If you are a Sony PlayStation Network (PSN) customer you are probably getting a little paranoid. First there was the data breach from last month that exposed customer data and forced Sony to take the network down.
And now, just days after Sony got the service back up and running, it has taken the PSN password reset service offline because it was allowing people to change other customers' passwords if they knew their e-mail address and birth date--information that was stolen in the attack.
Sony says the hole in the PSN password reset site was not exploited in active attacks, although there are reports that the information was circling in the underground and being used prior to Sony taking the site down.
"Given what we've seen unfold over the past few weeks, people should know that Sony is very much a target right now, and they're having issues," said Chris Lytle, security researcher at Veracode.

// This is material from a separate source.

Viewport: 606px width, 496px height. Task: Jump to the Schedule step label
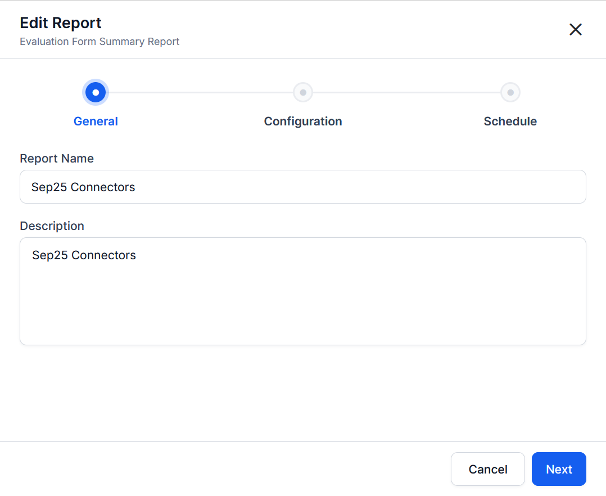(510, 121)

Whether you think hackers are actively targeting Sony to get to your account and credit card information, you might want to step up your security practices. Here are some tips to help use the service more safely:
If for some reason you haven't been prompted to change your PSN password, do it now. Obviously, you can't change it through the PSN Web site if the password reset function is down, but you can do it through your console. Pick a password that is unique and strong and used only on this service. If you were using your PSN password on other services, change those too. For more password tips read this.

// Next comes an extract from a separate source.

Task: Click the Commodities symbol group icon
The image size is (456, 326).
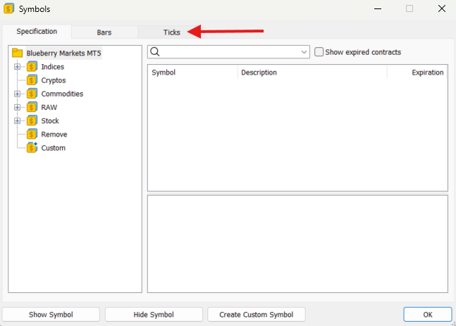Action: (32, 94)
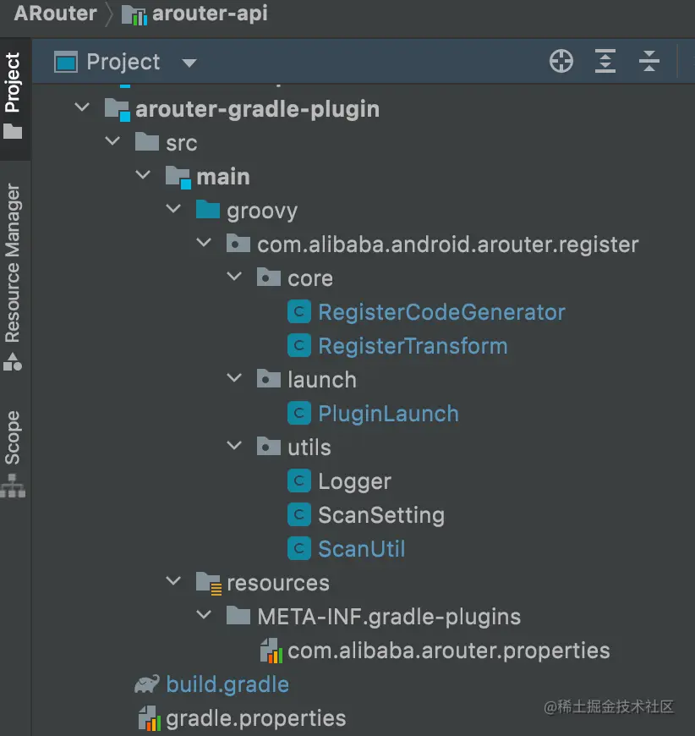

Create a new e-mail account to be used just for your PSN activity. One of the potential threats from the data breach, beyond the password resent problem, is phishing e-mails. Whoever has the list of stolen e-mail addresses and other personal data from PSN could now send targeted e-mails to PSN customers, pretending to be Sony and tricking customers into revealing their passwords and credit card information on a fake Sony Web site. Changing your e-mail will eliminate this threat.
Buy a pre-paid PlayStation Network Card to use at the PSN Store and delete your existing credit card information there. You can purchase the cards in $10, $20, and $50 denominations at Best Buy, GameStop, Amazon, 7-11 and other retail stores. If the card number is stolen it can only be used on the PSN Store and any loss is limited to the value of the card. The PlayStation Store does not accept any other types of pre-paid cards.

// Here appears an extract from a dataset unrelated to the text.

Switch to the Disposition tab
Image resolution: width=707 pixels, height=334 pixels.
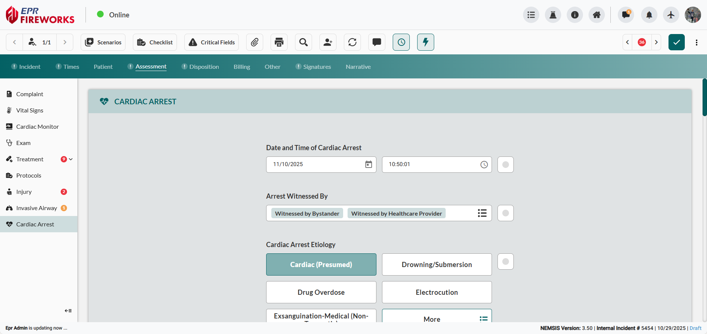click(x=204, y=67)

Monitor your credit card or debit card account associated with your PSN account. Sony has said it has no evidence credit card information was stolen but can't rule out the possibility that it was. As a result, the company is offering free identity protection through a company called Debix. Debix will be watching for signs of identity fraud, but the service hasn't kicked in yet for people in the U.S., at least. And it's always a good idea to keep a close eye out for suspicious transactions when your financial data may have been exposed.